My experience with the system already shows bisimulation to be no end-all-be-all of proof techniques. Another version of the semantics is already facing proofs jumping enormously in size and complexity just by trying to introduce a concept of time. This is why I emphasize the simplicity of its semantics-- bisimulation may help everyone in making better proofs, but there will always be an advantage to dealing with the smallest definitions possible. It's the fundamental mathematical/logical principle of elegance. The additional problem for PL, unlike theoretical math, is that the system also needs to be usefully programmable, pushing the lower bound of complexity upwards.
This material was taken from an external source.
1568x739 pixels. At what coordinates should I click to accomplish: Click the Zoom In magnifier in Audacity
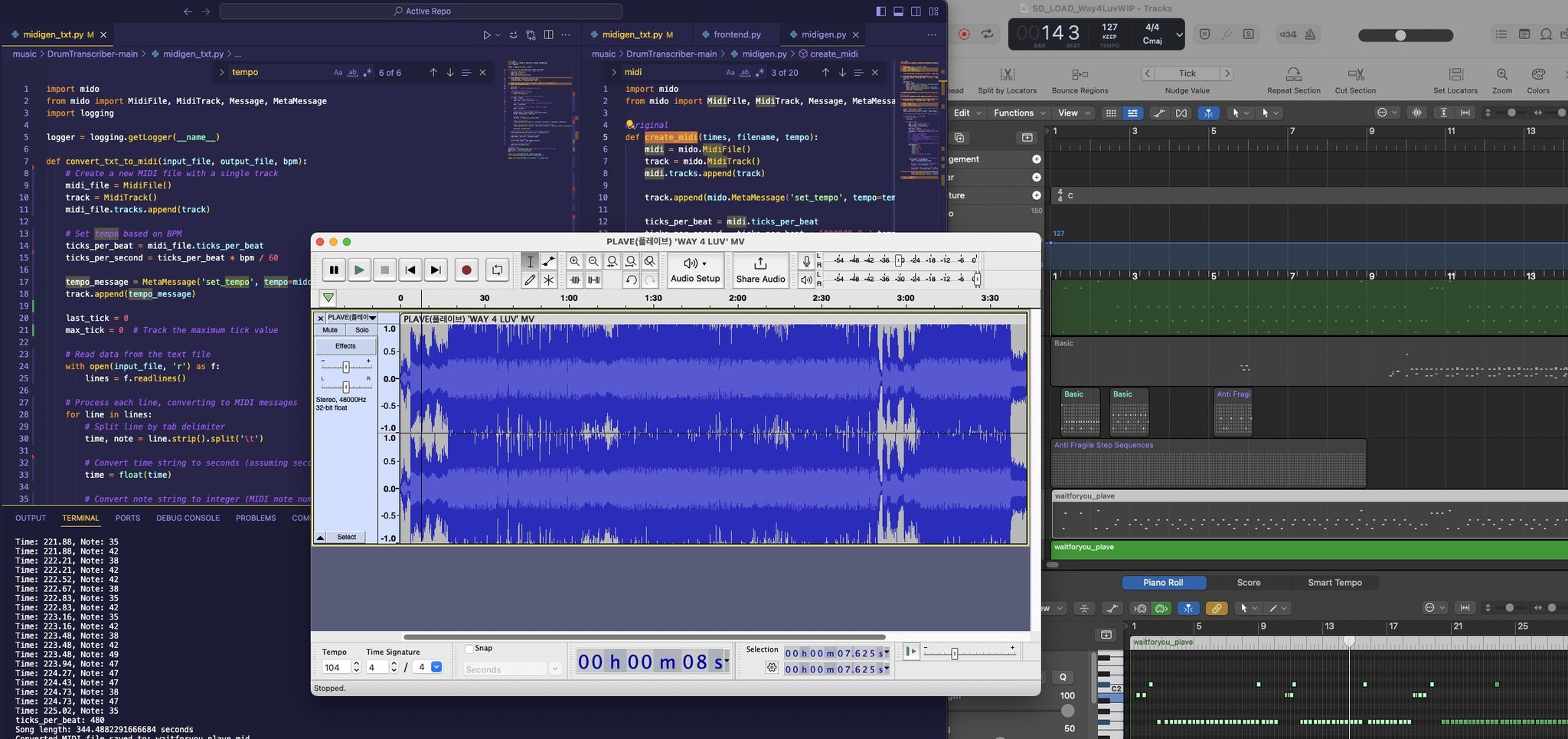574,262
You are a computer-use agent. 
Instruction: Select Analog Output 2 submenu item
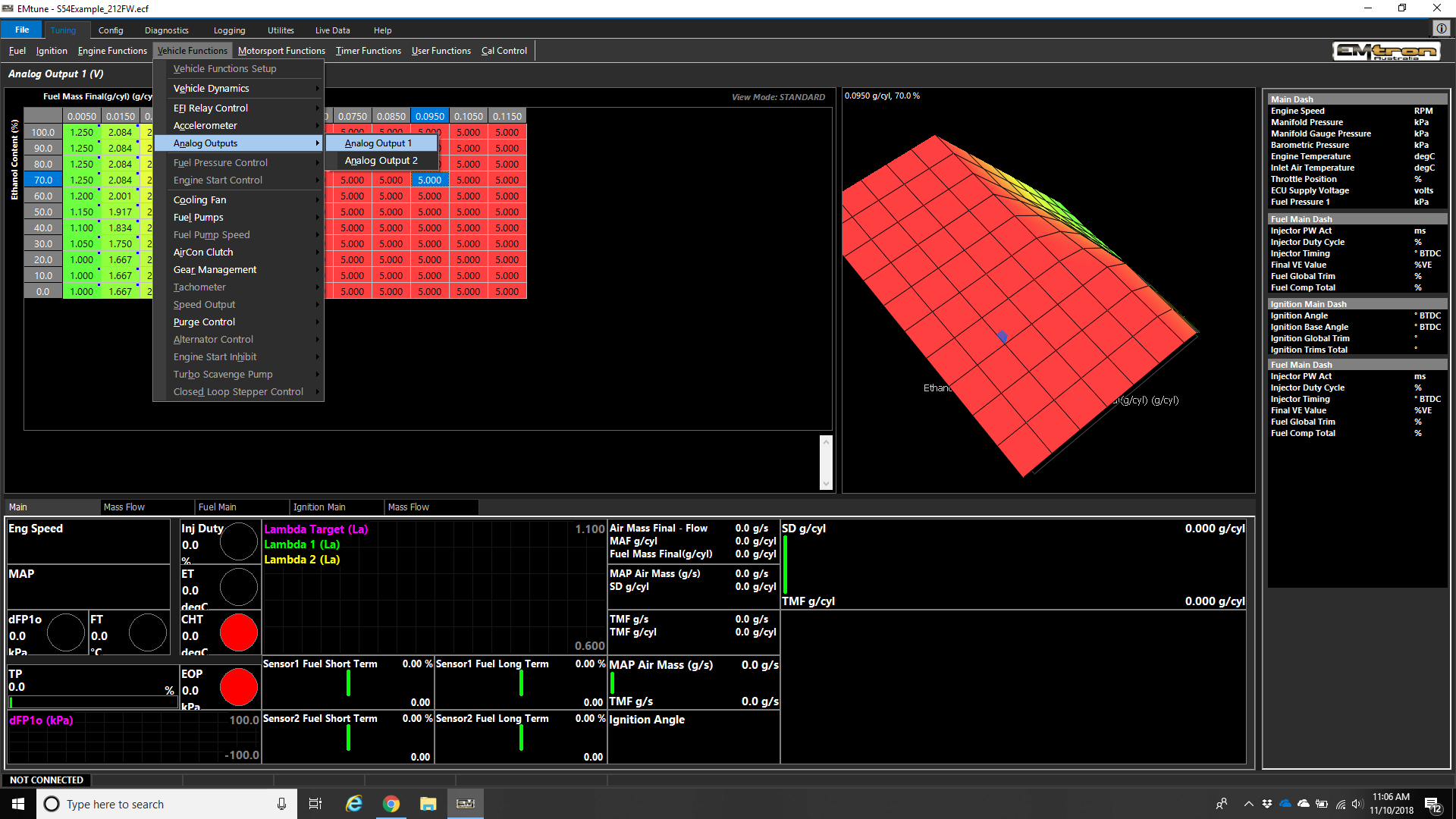click(381, 161)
### what is the lower bound?

needs to be usefully programmable, pushing the lower bound of complexity upwards.

what is a useful lower bound? you could maybe be super small in the core, and then use macros to let people extend things - does that count? i'm curious what pragmatically people's experience leads them to list as the minimal set of features required for an actually useful language.

### An expressive language

Similar thoughts have been discussed several times on LtU. A brief synopsis of my view and links to more involved discussions on LtU is here.

The upshot is that macros don't add expressiveness so the "small core" would already have to be very expressive. Scheme is an example of such a language. Certainly, though, macros could add a non-trivial amount of convenience over top that expressive core.

### Re: as previously seen on LtU

thank you for the pointer!

interesting that PLT then apparently has the best of both worlds. now, if I could find the time to learn about their static checker? :-)

### Can Orc tame effects? I'd

Can Orc tame effects? I'd say: not directly.

There's been a lot of research done on the semantics, and in the process we've come up with ways to inspect the underlying causal structure of an Orc expression, e.g. using event structures. I could imagine tools that use these structures to track (and tame) side effects, but we haven't developed any such tools yet at UT.

I suspect that we'll soon be addressing this question indirectly in the process of researching transactions in Orc, but it's too early to say for sure.